People Australia

  • searches all National Centre of Biography websites
  • searches all National Centre of Biography websites
  • searches all National Centre of Biography websites

Browse Lists:

Cultural Advice

Aboriginal and Torres Strait Islander people should be aware that this website contains names, images, and voices of deceased persons.

In addition, some articles contain terms or views that were acceptable within mainstream Australian culture in the period in which they were written, but may no longer be considered appropriate.

These articles do not necessarily reflect the views of The Australian National University.

Older articles are being reviewed with a view to bringing them into line with contemporary values but the original text will remain available for historical context.

Jane Hobbins Sims (1761–1838)

by Lesley Potter

Jane Hobbins Sims was the daughter of Jane and John Wade. She was baptised on 5 April 1761 at St Olave, Hart Street, London[1] and grew up in the inner suburbs of London.  Little else is known about her childhood and adolescent years.

On the 10 January 1782 at St Andrews Holborn, London[2] she married, by banns, William Sims Collector of Customs in London.[3] Although six children were born between 1782 and 1793 their marriage was not harmonious: William later testifying in his will that he was ‘unfortunately’ married to Jane Wade. In September 1817, at the time of writing the will, William was living in Great Surry Street, in the Parish of Christ Church, Middlesex. By then, Jane had left him with four of their children, and had departed England for New South Wales taking with her the two youngest children Felicia and Alfred. An indication of the enmity existing between William and Jane is noted in William’s will: while leaving substantial amounts of money to the children and grandchildren who remained in England, he left just one shilling to Jane on the condition that on receiving it she gave a discharge to the executors.[4] Jane and William, it would seem were never officially divorced and their unhappy marital relations may have been a reason for Jane’s immigration to New South Wales at the age of about 50.[5] Jane never acknowledged the reason in any colonial document. Instead, she claimed she came to the colony with an official appointment as a midwife.[6] That claim is unlikely to be true as there is no evidence that the Colonial Office was sending midwives to New South Wales.

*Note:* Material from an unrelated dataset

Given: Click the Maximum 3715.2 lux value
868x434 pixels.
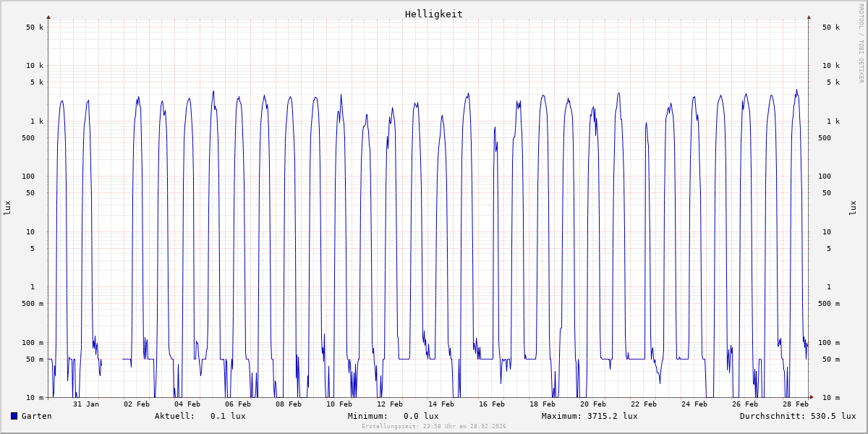Looking at the screenshot, I should click(590, 416).
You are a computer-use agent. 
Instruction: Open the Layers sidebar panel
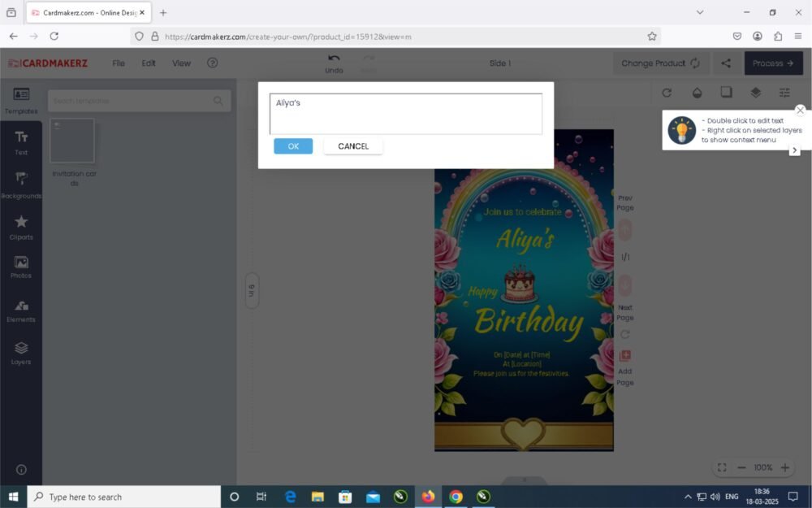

Jane arrived in Sydney on 10 October 1811 on the transport ship Friends as a free immigrant with her children, Felicia (c.1790–1821) and Alfred (1793–1852).[7] The Friends also carried 100 female convicts and provisions and stores for the government.[8] As the Friends sailed into Sydney Cove, there is no way of knowing Jane’s first impressions of Sydney. Twenty-three years after its founding, Sydney was still a small village emerging from the surrounding bush. There were few public buildings of note and roads were unpaved, consisting of rutted dirt tracks. It was a divided town with the better-quality houses and government premises on the east side of the Tank Stream. The simple dwellings of the lower classes were in the more unruly and unplanned Rocks area on the west side of the Cove. Officially, Sydney remained a penal settlement though rapid development of the town was taking place under the governorship of Lachlan Macquarie (1810–1821).  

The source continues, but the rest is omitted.